- _Provided data_
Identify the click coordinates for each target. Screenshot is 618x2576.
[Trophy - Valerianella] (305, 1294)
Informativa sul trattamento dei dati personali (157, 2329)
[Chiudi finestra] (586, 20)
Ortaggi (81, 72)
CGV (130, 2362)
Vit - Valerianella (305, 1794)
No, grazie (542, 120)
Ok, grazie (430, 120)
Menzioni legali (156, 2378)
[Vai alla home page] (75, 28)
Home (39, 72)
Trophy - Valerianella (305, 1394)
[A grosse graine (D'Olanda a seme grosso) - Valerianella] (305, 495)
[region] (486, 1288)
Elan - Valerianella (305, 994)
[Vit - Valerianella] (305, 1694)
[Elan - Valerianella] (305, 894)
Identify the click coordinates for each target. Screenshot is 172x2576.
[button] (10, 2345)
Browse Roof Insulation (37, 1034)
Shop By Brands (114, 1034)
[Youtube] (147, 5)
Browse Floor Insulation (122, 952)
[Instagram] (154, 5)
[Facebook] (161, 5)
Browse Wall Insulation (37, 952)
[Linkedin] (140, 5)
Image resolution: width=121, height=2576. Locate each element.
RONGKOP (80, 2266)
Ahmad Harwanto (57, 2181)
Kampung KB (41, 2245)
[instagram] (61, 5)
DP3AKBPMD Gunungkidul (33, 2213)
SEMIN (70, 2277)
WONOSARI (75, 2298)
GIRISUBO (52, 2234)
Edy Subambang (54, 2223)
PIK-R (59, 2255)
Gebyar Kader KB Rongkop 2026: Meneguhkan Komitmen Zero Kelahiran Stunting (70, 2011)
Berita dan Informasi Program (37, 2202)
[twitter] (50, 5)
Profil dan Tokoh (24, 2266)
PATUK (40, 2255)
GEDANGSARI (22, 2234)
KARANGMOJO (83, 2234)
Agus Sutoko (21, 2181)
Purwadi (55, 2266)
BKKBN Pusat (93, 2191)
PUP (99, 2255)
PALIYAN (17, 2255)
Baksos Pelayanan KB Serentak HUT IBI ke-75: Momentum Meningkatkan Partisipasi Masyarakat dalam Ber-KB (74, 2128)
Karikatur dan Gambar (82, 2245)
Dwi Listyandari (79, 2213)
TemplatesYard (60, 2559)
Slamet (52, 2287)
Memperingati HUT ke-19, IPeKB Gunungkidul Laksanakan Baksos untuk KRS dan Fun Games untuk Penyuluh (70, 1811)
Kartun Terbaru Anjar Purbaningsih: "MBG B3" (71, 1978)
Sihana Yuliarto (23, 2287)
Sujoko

- _Task requirements_
Reproduce every entry above with "Browse" changed to "View" and nothing else altered.

- _Task answer_
Identify the click coordinates for each target. Screenshot is 618x2576.
[Trophy - Valerianella] (305, 1294)
Informativa sul trattamento dei dati personali (157, 2329)
[Chiudi finestra] (586, 20)
Ortaggi (81, 72)
CGV (130, 2362)
Vit - Valerianella (305, 1794)
No, grazie (542, 120)
Ok, grazie (430, 120)
Menzioni legali (156, 2378)
[Vai alla home page] (75, 28)
Home (39, 72)
Trophy - Valerianella (305, 1394)
[A grosse graine (D'Olanda a seme grosso) - Valerianella] (305, 495)
[region] (486, 1288)
Elan - Valerianella (305, 994)
[Vit - Valerianella] (305, 1694)
[Elan - Valerianella] (305, 894)
Identify the click coordinates for each target. Screenshot is 172x2576.
[button] (10, 2345)
View Roof Insulation (37, 1034)
Shop By Brands (114, 1034)
[Youtube] (147, 5)
View Floor Insulation (122, 952)
[Instagram] (154, 5)
[Facebook] (161, 5)
View Wall Insulation (37, 952)
[Linkedin] (140, 5)
Image resolution: width=121, height=2576. Locate each element.
RONGKOP (80, 2266)
Ahmad Harwanto (57, 2181)
Kampung KB (41, 2245)
[instagram] (61, 5)
DP3AKBPMD Gunungkidul (33, 2213)
SEMIN (70, 2277)
WONOSARI (75, 2298)
GIRISUBO (52, 2234)
Edy Subambang (54, 2223)
PIK-R (59, 2255)
Gebyar Kader KB Rongkop 2026: Meneguhkan Komitmen Zero Kelahiran Stunting (70, 2011)
Berita dan Informasi Program (37, 2202)
[twitter] (50, 5)
Profil dan Tokoh (24, 2266)
PATUK (40, 2255)
GEDANGSARI (22, 2234)
KARANGMOJO (83, 2234)
Agus Sutoko (21, 2181)
Purwadi (55, 2266)
BKKBN Pusat (93, 2191)
PUP (99, 2255)
PALIYAN (17, 2255)
Baksos Pelayanan KB Serentak HUT IBI ke-75: Momentum Meningkatkan Partisipasi Masyarakat dalam Ber-KB (74, 2128)
Karikatur dan Gambar (82, 2245)
Dwi Listyandari (79, 2213)
TemplatesYard (60, 2559)
Slamet (52, 2287)
Memperingati HUT ke-19, IPeKB Gunungkidul Laksanakan Baksos untuk KRS dan Fun Games untuk Penyuluh (70, 1811)
Kartun Terbaru Anjar Purbaningsih: "MBG B3" (71, 1978)
Sihana Yuliarto (23, 2287)
Sujoko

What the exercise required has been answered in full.